Using python 3.76, Pandas 1.0.1, on Intel 8700 cpu, in jupyter lab. This code
import time
import base64
import numpy as np
import pandas as pd
#read in data
words = pd.read_table("BigFile.txt",names=['word'],encoding="utf-8",header=None)
#add a column to hold encoded data
dfWords = pd.DataFrame(columns=['sb64'])
start = time.perf_counter()
#encode data and add it to column
for x in range(10000):
dfWords = dfWords.append({'sb64':base64.b64encode(words.word[x].encode('UTF-8')).decode()},ignore_index=True)
end = time.perf_counter()
print(end - start, "seconds")
print("Dataframe Contents ", dfWords, sep='\n')
produces this output
12.090909591002855 seconds
Dataframe Contents
sb64
0 ZGlmZmVyZW5jZQ==
1 d2hlcmU=
2 bWM=
3 aXM=
4 dGhl
... ...
9995 ZGl2ZXJ0b3I=
9996 aW4=
9997 d2Fz
9998 YXQ=
9999 dGhl
[10000 rows x 1 columns]
My datafile contains 10,000,000 lines so that is 1000x greater than this little test which took 12 seconds.
I tried to do this:
import time
import base64
dfWords = pd.DataFrame(columns=['sb64'])
start = time.perf_counter()
dfWords['sb64']= words.word.str.encode('utf-8', 'strict').str.encode('base64').str.decode('utf-8', 'strict')
end = time.perf_counter()
print(end - start, "seconds")
print(dfWords.tail())
but it failed with error
TypeError: Cannot use .str.encode with values of inferred dtype 'bytes'.

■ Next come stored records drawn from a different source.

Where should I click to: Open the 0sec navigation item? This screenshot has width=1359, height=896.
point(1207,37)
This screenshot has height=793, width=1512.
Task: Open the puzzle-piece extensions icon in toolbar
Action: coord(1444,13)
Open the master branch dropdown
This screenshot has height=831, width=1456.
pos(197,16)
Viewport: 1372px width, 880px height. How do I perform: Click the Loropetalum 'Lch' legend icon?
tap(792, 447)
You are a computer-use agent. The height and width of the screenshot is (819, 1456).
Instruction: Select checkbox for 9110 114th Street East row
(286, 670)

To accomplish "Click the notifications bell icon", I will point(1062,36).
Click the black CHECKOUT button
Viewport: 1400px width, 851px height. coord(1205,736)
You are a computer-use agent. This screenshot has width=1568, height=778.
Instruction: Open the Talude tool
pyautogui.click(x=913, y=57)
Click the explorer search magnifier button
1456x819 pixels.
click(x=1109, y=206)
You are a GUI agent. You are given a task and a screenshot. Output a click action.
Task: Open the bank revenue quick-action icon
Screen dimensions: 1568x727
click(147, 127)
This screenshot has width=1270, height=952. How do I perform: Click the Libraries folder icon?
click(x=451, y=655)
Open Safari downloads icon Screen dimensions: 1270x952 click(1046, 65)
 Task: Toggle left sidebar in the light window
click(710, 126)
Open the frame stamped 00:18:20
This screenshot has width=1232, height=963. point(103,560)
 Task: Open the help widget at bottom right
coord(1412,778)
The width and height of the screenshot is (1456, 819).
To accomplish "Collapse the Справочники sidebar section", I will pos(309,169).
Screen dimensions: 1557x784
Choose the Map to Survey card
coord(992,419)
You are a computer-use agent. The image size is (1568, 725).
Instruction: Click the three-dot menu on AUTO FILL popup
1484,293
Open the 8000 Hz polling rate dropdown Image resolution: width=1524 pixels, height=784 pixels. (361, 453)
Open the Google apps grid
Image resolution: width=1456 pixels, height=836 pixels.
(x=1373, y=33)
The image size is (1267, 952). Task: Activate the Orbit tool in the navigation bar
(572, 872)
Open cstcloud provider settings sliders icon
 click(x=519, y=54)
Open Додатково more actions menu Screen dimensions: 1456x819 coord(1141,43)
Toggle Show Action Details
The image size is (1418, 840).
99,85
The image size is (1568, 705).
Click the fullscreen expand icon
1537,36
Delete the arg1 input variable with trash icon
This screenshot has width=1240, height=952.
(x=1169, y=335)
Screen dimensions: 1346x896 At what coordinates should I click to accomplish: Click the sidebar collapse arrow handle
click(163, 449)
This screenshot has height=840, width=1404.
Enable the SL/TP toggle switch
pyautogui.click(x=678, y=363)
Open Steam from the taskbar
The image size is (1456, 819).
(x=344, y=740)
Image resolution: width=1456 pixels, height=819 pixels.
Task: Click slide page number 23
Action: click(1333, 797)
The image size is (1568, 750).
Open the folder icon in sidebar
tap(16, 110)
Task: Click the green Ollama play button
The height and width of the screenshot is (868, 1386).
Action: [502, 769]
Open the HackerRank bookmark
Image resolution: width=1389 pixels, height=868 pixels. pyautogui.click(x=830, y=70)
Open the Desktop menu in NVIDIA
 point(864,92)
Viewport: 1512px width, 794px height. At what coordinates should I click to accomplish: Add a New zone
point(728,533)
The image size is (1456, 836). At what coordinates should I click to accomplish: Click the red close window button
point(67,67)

However if I downgrade Pandas to 0.23 it works and I can do a million entries in 4 seconds.
3.5494491000026756 seconds
sb64
999995 ZGlzdHJpYnV0aW9u\n
999996 aW4=\n
999997 c2NlbmFyaW8=\n
999998 bGVzcw==\n
999999 bGFuZA==\n
So my full 10 million line file would take 40 secs. Do I have to learn C as well as all that tooling to go faster? or is there a better Python way?